Wednesday, March 06, 2013

And they put up a parking lot ...


I've been trying to think up a catchy name for the festival Chariton by rights should be hosting this year to mark the 50th anniversary of our distinctive traffic pattern and parking arrangements on the square.

This is a John Rhodes photograph taken from the roof of what then was Rexall Drug of the new arrangement when it was brand new and in pristine condution --- on Saturday afternoon, June 9, 1963, the first day motorists had a chance to see if the new system would work.

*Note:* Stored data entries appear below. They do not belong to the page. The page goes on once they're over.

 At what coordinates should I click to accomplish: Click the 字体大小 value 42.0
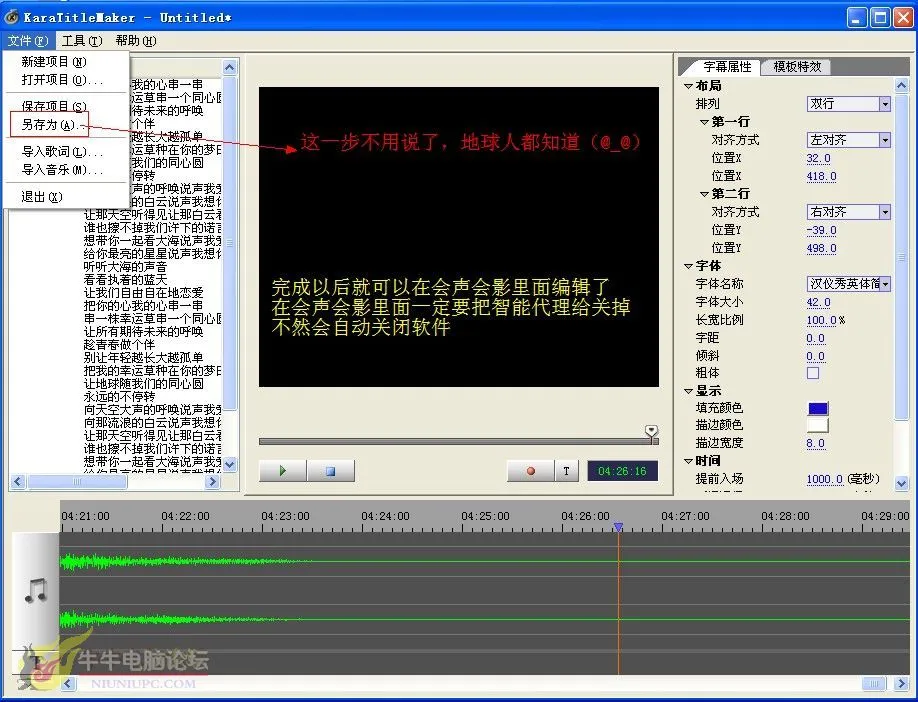(818, 302)
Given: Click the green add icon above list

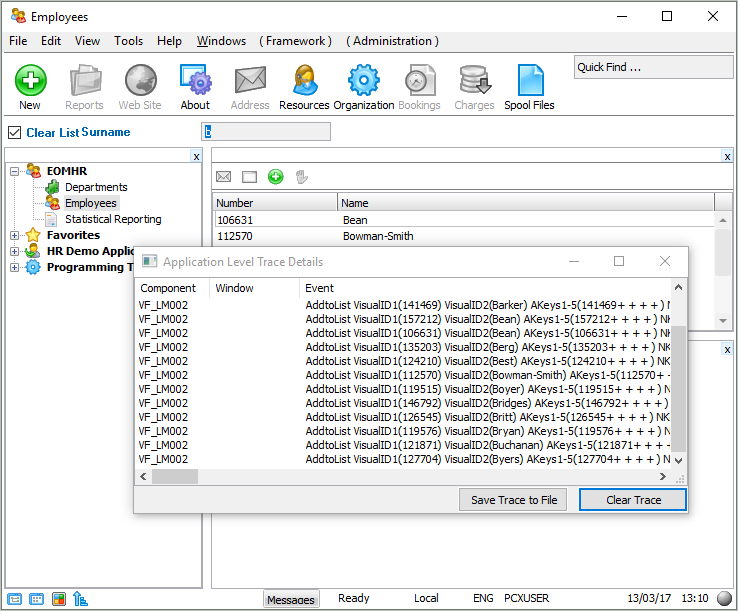Looking at the screenshot, I should (275, 177).
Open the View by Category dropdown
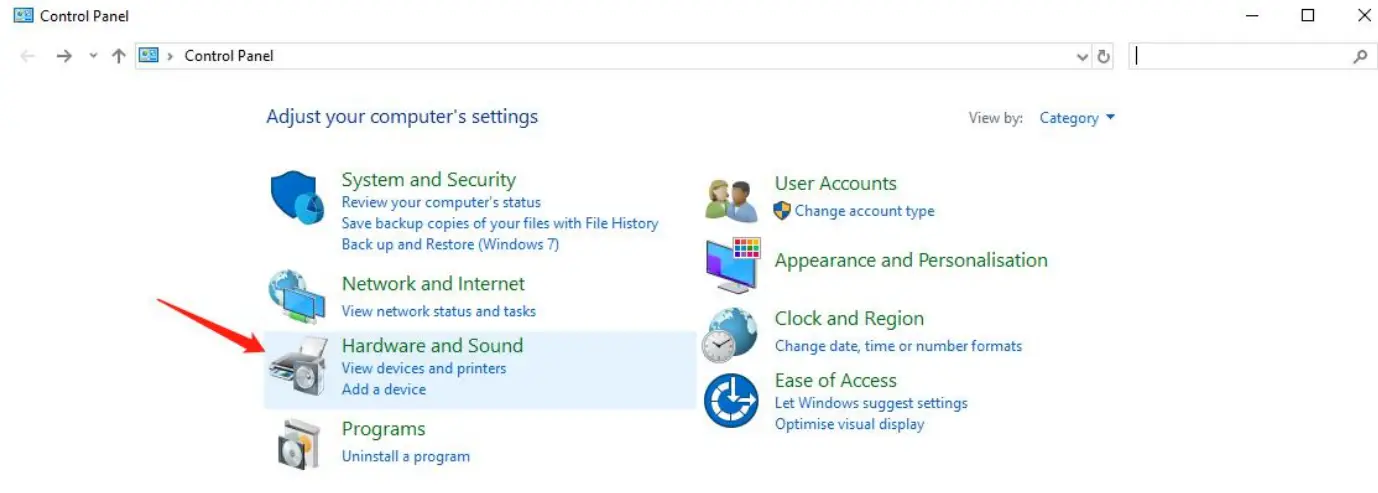The height and width of the screenshot is (493, 1378). coord(1077,118)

Rhodes was associated then with the Chariton newspapers and the original eight-by-ten now is in the museum's Johanna Holmberg collection.

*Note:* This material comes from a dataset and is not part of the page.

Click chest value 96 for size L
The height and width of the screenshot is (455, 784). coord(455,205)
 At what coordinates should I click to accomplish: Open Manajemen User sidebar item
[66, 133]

The project resulted from a traffic and parking survey undertaken during October of 1962 by the Motor Club of Iowa at the behest of the city, county, Chamber of Commerce and other organizations. Concern arose because there seemed to be insufficient parking on the square and the traffic pattern then in place was confusing and at times dangerous. At the time, all parking was angled at courthouse and business curbs with nose-to-nose double rows of vehicles in middle of Grand, Braden, Main and Court.

The design was developed during the winter following by the Club's Department of Traffic Engineering, unveiled during early February, 1963, and although somewhat controversial, adopted during May.

City Council approved the plan on Monday, May 6, in part because the paving company that completed the project already was resurfacing Highway 34 west of town, knocking several thousand dollars off the projected cost. Total cost was $17,490, which covered resurfacing the west, north and east sides of the square, repair work on the south-side surface and installation of curbing and islands.

The idea was to create the sequestered parking lot still in place around the courthouse, introduce parallel parking next to business curbs and mandate one-way traffic all around the square. This traffic pattern became practical only because of the new Highway 34 bypass that diverted vehicles on that busy highway to south of town rather than across the south side of the square.

The Motor Club proposed to supplement on-square parking with off-square parking lots, a part of the plan never fully implemented, and to pay for everything by installing parking meters --- an idea that never gained traction. The council's May 6 resolution specifically excluded parking meters.

Once introduced, it soon was discovered that two-way traffic was necessary across the south side of the square. Originally, those entering the square from either the southeast or southwest corners were forced to drive all around it before exiting and those interested in just passing through resisted that --- creating some interesting vehicular confrontations. Re-introducing two-way traffic on the south side and blocking the entrance and exit to the parking lot there were, and remain, the major modifications to the plan.

The photograph suggests that motorists originally were expected to take their driving cues from signage painted onto asphalt --- another part of the plan that didn't quite work out. The current nests of upright signs at each corner resulted.

The system has served Chariton quite well, actually, although strangers occasionally become disoriented and end up bucking one-way traffic trying to get from here to there. And planners of the current day seem to take an instant dislike to it. The rest of us are used to it.

I complain a little when forced to drive all the way around the square in order to park on the east side of the interior parking lot --- then remember near-death experiences backing into busy traffic lanes from the angled parking places in cities like Centerville, where older parking arrangements remain in place. Then I don't complain so much.